Blackmagic Design announced that Sky Original, Brassic Series 3, was graded in DaVinci Resolve Studio while VFX compositing was completed using DaVinci Resolve’s Fusion.
Going into the third season, consistency in the grade was vital, according to Core Post’s Matt Brown. “I’d taken stills from every scene in the previous series and archived them for referencing,” he begins. “And while the look has evolved, these gave me a good starting point.”
In developing the look, Core Post had to find a balance that worked well for the series, with warmth added to safe, home settings, and blues added to the cold and hostile environments.
Straw filters were introduced in series three, to keep the warmth in skin when blues were added in the grade, a scenario previously overcome in post. “The filters worked out well, producing realistic color in the skin tone but not too detrimental at the top end,” explains Brown. “The tones were also protected when it came to adjusting colors in the grade.”

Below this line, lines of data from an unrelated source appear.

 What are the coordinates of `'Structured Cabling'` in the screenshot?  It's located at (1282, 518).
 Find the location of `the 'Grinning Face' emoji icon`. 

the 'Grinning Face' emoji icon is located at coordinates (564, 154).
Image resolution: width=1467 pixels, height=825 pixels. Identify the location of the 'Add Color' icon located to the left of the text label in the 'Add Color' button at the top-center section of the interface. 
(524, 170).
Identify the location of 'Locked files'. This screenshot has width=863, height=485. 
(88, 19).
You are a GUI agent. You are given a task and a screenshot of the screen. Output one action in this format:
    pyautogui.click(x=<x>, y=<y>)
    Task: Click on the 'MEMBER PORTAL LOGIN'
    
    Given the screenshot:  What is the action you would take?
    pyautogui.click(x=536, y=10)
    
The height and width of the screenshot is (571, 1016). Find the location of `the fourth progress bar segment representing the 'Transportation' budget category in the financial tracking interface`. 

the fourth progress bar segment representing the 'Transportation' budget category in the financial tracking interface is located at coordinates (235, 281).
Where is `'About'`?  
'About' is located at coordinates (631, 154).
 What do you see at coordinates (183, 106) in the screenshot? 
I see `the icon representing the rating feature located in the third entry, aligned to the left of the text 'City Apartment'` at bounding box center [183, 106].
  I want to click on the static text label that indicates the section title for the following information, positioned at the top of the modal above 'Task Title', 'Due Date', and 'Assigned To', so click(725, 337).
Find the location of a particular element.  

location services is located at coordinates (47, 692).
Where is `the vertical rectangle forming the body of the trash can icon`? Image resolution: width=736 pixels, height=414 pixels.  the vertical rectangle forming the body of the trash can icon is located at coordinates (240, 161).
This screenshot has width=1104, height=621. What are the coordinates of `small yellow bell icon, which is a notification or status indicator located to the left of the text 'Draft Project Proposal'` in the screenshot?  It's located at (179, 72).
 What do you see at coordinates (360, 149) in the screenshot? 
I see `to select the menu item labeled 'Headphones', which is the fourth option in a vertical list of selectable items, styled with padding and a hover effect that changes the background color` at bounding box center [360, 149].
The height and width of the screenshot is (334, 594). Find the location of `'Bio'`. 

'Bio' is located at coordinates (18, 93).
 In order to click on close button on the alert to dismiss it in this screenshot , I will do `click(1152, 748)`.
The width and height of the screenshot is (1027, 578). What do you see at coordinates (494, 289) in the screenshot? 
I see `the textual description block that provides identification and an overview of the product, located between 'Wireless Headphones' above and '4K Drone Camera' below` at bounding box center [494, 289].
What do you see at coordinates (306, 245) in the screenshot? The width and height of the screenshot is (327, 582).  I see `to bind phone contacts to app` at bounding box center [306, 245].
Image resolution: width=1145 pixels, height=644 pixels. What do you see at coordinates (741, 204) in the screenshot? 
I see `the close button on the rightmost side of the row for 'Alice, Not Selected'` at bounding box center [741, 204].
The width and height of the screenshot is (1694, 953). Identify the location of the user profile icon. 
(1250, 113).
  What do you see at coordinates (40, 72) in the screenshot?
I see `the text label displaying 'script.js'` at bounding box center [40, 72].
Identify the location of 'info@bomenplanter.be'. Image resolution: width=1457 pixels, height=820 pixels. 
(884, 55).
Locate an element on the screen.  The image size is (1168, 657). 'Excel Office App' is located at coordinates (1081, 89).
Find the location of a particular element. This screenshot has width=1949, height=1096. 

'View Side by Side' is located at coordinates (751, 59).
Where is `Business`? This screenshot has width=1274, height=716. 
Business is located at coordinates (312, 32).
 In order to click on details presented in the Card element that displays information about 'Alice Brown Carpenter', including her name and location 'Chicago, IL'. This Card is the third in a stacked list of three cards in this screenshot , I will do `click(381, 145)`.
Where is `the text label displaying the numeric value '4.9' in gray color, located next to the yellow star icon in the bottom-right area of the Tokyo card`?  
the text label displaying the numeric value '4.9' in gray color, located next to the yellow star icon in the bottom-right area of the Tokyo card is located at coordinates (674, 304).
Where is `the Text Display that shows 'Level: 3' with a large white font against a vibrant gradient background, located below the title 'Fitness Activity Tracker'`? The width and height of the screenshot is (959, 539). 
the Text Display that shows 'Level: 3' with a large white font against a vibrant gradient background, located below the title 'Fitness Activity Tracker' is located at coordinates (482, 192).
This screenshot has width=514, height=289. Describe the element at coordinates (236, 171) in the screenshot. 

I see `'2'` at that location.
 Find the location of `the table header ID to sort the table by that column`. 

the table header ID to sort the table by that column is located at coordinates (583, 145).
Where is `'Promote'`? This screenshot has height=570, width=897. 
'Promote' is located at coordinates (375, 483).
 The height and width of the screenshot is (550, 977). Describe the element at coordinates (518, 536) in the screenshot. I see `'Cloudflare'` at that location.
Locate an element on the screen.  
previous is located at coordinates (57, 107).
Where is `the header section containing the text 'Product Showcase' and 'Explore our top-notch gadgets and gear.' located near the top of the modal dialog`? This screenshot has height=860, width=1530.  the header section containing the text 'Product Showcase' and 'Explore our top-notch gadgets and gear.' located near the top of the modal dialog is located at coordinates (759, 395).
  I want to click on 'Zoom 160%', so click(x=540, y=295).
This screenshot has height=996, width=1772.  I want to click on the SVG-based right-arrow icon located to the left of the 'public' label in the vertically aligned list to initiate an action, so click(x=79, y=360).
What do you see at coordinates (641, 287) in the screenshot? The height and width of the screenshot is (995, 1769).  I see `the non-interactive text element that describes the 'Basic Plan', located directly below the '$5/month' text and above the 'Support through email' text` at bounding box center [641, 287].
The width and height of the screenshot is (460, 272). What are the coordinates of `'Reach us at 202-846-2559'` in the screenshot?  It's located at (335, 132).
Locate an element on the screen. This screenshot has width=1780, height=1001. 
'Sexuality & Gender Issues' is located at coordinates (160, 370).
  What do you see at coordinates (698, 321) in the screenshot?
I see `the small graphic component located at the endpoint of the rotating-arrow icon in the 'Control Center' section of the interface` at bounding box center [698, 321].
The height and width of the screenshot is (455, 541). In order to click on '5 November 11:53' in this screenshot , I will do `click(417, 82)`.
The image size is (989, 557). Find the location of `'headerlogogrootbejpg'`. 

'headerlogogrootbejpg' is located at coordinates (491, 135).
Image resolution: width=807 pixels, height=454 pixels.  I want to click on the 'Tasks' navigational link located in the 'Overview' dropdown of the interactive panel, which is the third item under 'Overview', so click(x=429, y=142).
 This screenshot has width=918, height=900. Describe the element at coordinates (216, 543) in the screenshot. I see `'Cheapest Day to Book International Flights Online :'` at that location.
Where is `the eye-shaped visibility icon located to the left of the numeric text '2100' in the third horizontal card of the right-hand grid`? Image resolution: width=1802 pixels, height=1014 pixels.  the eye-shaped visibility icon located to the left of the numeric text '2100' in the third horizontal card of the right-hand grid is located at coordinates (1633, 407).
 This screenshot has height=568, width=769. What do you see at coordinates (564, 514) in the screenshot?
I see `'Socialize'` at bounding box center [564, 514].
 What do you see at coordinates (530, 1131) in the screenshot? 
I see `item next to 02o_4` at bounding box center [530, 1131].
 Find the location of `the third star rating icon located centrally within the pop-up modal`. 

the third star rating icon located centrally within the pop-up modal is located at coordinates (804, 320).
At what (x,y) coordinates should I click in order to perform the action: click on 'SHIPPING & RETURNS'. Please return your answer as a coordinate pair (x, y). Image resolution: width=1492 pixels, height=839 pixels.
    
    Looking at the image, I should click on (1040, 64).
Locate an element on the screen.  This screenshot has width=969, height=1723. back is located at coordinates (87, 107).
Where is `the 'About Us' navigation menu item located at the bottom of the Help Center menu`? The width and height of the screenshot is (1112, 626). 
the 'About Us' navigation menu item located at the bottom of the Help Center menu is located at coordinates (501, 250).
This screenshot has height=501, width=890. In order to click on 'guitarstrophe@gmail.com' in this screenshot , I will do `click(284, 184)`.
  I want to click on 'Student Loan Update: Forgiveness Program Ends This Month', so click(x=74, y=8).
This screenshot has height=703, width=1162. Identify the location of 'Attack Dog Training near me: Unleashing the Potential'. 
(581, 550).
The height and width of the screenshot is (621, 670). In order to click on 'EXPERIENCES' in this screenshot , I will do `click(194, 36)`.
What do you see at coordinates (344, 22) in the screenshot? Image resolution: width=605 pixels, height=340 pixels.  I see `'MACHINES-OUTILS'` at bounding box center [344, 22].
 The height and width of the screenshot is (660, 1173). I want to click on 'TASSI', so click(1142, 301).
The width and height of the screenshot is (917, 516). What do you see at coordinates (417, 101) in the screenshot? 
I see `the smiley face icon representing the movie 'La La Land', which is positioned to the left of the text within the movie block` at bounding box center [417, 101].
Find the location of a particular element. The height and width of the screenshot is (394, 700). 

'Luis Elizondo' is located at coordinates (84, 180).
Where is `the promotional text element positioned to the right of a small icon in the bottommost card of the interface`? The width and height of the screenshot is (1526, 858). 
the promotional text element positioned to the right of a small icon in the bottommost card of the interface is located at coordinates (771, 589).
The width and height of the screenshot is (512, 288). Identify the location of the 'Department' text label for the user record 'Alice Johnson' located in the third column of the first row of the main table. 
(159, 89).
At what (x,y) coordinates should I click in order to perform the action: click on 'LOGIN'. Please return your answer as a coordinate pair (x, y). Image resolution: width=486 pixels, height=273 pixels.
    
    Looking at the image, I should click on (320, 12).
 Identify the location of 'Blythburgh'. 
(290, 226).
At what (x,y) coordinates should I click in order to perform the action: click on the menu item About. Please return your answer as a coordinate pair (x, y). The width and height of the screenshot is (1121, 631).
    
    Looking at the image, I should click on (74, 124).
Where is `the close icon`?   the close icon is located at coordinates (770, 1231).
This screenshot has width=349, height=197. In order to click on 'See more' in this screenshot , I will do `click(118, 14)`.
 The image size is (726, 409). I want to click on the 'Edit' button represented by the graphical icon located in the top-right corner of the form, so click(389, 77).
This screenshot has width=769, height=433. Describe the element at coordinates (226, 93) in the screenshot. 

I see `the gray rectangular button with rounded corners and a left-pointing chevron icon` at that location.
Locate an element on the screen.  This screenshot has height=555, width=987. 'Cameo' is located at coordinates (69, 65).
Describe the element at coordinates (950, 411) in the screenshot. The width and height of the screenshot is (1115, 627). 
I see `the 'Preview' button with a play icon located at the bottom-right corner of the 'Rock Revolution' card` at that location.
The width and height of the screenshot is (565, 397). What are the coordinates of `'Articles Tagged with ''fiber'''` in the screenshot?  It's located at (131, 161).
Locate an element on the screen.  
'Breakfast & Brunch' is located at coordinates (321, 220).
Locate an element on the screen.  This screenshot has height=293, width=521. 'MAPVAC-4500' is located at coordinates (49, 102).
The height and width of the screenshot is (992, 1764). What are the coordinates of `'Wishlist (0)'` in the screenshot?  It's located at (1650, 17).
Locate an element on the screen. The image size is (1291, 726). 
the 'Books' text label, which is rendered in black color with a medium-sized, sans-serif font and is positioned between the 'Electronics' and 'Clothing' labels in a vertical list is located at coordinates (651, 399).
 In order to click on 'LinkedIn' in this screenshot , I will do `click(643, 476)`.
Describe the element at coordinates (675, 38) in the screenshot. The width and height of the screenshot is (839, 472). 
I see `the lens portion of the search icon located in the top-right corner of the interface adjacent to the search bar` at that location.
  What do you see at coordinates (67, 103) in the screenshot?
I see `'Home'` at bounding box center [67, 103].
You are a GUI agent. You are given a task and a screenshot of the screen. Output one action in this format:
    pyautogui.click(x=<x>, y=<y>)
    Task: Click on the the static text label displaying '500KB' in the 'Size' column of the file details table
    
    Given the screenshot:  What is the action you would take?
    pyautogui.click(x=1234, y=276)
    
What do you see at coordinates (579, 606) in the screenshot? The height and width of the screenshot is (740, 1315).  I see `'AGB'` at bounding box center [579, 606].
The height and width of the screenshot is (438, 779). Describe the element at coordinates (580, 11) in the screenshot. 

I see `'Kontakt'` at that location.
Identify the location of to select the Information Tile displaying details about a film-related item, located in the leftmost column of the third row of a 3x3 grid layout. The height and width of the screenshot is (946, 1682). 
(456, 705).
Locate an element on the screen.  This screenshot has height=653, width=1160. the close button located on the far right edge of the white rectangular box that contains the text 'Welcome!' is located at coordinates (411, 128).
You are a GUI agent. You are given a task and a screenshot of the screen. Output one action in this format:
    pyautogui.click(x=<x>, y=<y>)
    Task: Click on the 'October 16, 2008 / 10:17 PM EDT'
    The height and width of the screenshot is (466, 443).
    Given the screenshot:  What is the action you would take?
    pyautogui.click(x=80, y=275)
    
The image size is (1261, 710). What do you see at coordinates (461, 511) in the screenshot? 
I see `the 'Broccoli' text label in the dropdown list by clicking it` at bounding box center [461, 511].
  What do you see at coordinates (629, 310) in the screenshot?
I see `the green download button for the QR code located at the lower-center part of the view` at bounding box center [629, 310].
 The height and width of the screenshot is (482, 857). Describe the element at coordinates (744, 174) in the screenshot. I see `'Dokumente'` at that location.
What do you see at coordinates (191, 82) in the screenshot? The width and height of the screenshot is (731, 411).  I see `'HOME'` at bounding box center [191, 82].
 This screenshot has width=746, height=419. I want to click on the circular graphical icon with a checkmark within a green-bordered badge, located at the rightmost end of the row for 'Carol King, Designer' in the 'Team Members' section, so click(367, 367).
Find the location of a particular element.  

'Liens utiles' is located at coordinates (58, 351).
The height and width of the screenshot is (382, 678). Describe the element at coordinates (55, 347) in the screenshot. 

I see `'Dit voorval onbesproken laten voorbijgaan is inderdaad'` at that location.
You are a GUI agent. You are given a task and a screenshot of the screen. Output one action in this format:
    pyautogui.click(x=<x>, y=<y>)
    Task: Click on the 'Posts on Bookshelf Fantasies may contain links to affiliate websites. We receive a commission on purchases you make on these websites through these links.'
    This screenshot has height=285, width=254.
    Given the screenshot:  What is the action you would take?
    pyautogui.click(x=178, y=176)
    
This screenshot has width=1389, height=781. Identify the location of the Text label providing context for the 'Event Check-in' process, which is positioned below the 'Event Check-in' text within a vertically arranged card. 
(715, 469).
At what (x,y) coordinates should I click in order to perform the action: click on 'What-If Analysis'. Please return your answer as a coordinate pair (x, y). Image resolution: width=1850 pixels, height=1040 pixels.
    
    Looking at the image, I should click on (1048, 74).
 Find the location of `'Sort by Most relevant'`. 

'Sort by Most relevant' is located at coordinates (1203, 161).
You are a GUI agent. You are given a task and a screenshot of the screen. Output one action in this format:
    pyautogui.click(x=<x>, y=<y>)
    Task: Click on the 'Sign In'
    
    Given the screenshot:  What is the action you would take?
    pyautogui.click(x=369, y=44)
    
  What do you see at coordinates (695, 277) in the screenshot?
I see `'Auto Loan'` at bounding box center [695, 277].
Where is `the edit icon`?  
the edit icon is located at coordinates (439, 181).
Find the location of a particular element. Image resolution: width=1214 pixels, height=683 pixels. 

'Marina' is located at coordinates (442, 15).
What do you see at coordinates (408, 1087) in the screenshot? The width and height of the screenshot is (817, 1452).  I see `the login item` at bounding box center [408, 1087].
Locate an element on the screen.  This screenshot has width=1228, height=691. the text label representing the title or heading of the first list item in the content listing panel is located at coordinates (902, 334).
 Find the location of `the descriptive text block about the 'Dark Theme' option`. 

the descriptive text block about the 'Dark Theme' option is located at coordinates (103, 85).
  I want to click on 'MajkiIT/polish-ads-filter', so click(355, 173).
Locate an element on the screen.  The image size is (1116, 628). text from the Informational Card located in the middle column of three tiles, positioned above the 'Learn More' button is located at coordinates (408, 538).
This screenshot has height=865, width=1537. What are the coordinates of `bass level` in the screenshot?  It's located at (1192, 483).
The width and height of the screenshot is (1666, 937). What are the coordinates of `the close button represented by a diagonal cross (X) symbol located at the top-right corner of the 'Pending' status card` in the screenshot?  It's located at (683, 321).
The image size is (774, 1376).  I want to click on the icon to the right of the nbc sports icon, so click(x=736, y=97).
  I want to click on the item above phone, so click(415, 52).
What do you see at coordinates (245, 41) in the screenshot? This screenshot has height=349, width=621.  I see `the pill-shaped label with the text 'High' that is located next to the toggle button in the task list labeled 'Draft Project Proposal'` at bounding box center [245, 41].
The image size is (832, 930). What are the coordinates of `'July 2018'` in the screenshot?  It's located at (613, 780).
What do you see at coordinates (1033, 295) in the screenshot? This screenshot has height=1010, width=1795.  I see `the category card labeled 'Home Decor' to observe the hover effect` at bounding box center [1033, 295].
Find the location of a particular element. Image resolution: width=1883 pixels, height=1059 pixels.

Produced by Calamity Films, Brassic Series 3 is the boldest series yet and features more than 400 visual effects across eight episodes. With both the grade and VFX being handled in DaVinci Resolve, it created opportunities for collaboration and efficiency.
Core Post took a first pass of the 4K HDR grade alongside Digital Imaging FX, who handled the visual effects. Working together on a first pass, Brown and VFX supervisor Tanvir Hanif decided which discipline was best placed to handle any fixes and then discussed the implementation of grade and VFX.
“We didn’t work in isolation; there was crossover between grade and VFX throughout,” explains Brown. “Once the initial pass was complete, there was a lot of back and forth. A change to a composite might need to be regraded, or a change in the grade may affect the speculars, requiring a VFX fix.
“For example, I used a power window to grade a sky which blew out the moon in the HDR grade, but VFX easily keyed in a fix.”
With both Core Post and Digital Imaging FX being based in Salford’s Media City, there was the opportunity to collaborate virtually through DaVinci Resolve timelines and physically to get Brassic to the point of completion.
“At points in the process, you’d find me looking over shoulders at the HDR grading monitors,” says Hanif. “There’s nothing like looking at the same screen before heading back downstairs to implement changes on the same project timeline.”
“We’re now heading into work on the fourth season of Brassic, and the workflow has gone from strength to strength,” he concludes. "A lot of that success can be attributed to DaVinci Resolve and our ability to work together in one solution.”
The third series was shot in 4K anamorphic for 2.35.1 delivery while 16:9 versions were created with masks for Sky in UHD HDR and a full frame SDR 16:9 version for worldwide delivery through ITV International.